Komuta katı tarafından onaylanmadığı bize lütfen bildirilen Bilgi Destek Planı, artık kapatma davasındaki hukuk örtüsünü iyice kaldırdı. Zaten tartışmanın taraflarından hiçbiri, Anayasa Mahkemesi’nin kararlarını hukuk ölçüsünde aldığını ve alacağını da düşünmüyor. Bir taraf dokuz üyenin siyasi kimliğini, karşı taraf ise diğer üyelerin siyasi kimliğini irdeliyor. Eğer iki üyenin kararlarını siyasi olarak verebildiklerini düşünüyorsak, bu bile Mahkeme’nin hukuka aykırı karar verebildiğinin bir kabulüdür. Genelkurmay belgesi etrafındaki iddialar çerçevesinde yargının ordu tarafından hizaya çekilmesi konuşuluyor. Bütün bunlar ülkede olan bitenlerin hukuki bağlamda meydana gelmediğini gösteriyor; yapılması gereken öncelikle zemini hukuka uygun hale getirmek. Türkiye hukuki bir savunmadan önce, bir hukuki temizliğe ve reforma şiddetle ihtiyaç duyuyor.
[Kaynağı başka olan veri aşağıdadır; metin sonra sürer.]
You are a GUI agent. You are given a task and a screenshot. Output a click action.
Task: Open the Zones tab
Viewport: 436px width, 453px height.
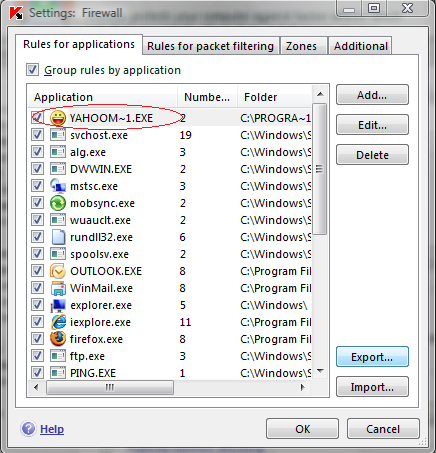(301, 46)
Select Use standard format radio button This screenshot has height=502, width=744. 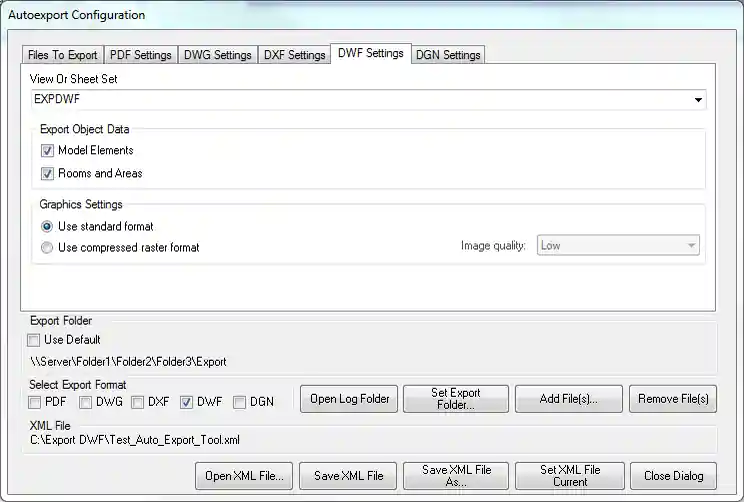[x=47, y=226]
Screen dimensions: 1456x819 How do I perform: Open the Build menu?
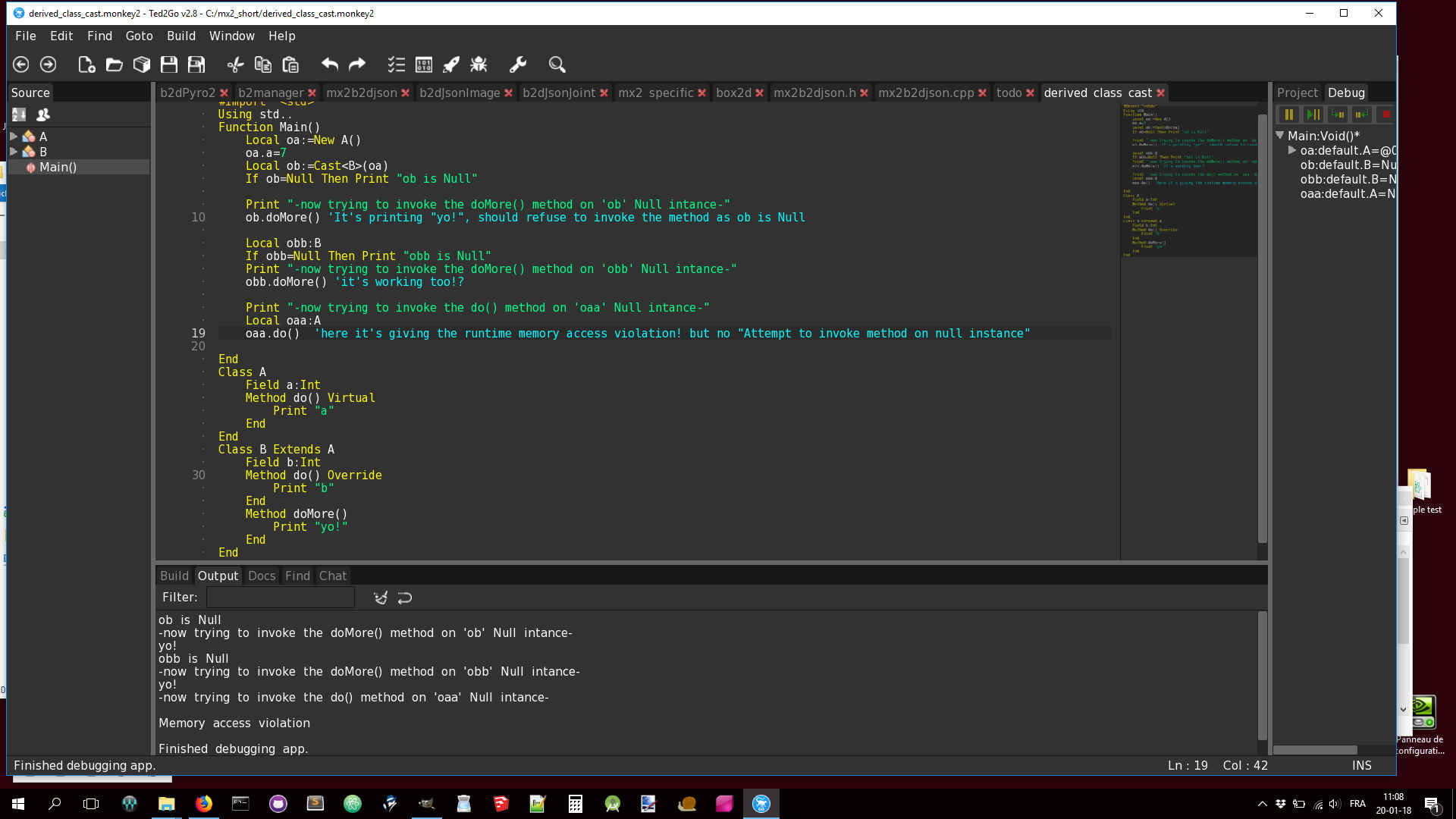click(x=180, y=36)
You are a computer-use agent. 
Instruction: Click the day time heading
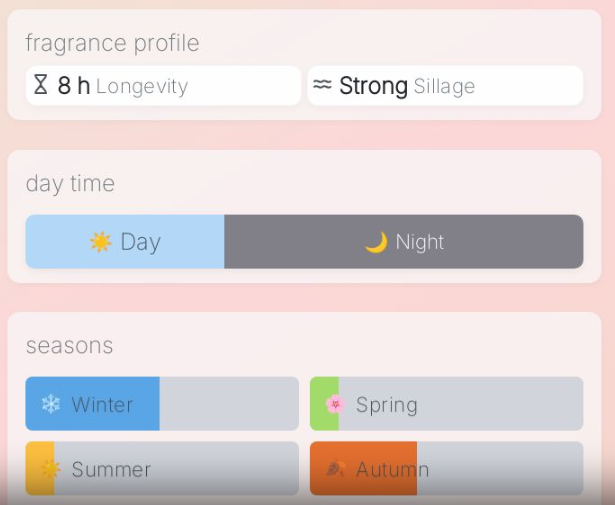[x=70, y=183]
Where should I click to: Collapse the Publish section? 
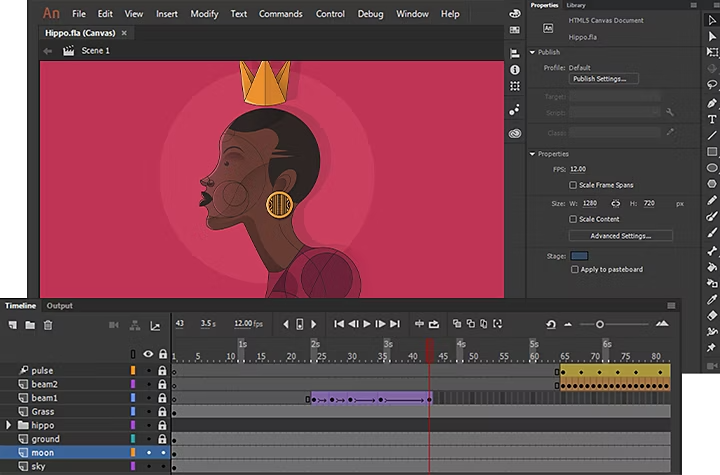click(533, 52)
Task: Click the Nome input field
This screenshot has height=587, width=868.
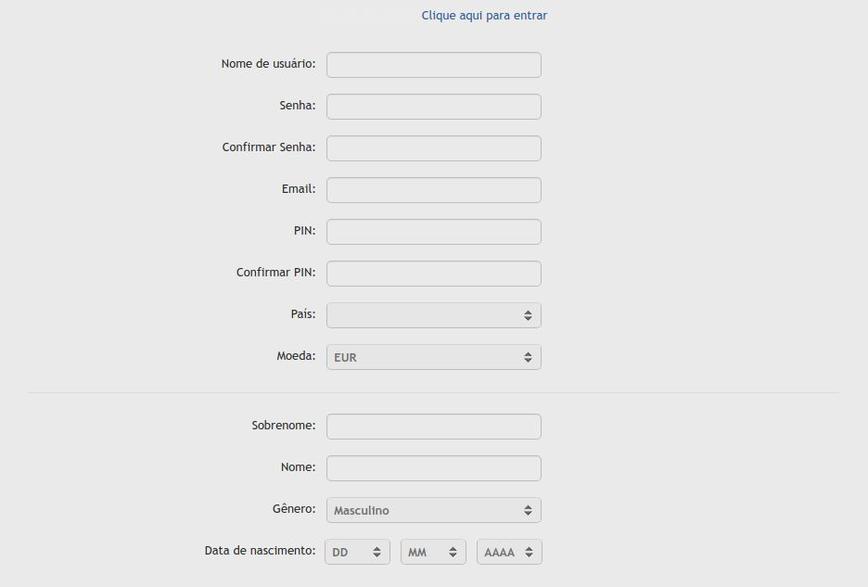Action: tap(433, 467)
AK Parti hükümeti ya da bir sonraki hükümet, bu badireyi ne şekilde olursa olsun atlatır atlatmaz, yeni bir anayasa yoluyla kapsamlı bir hukuki reform planını uygulamaya koymalıdır. Kapatılma olsun ya da olmasın, yeni anayasa vaadiyle bir erken seçime gidilmelidir. Anayasa Mahkemesi siyasi partilerin ve maaşlarını ödeyen halkın hizaya çekildiği bir araç ve istikrarsızlık kaynağı olmaktan çıkarılmalıdır. Zira üçüncü dünya standartlarında bir demokrasi, artık bu ülkeye dar geliyor.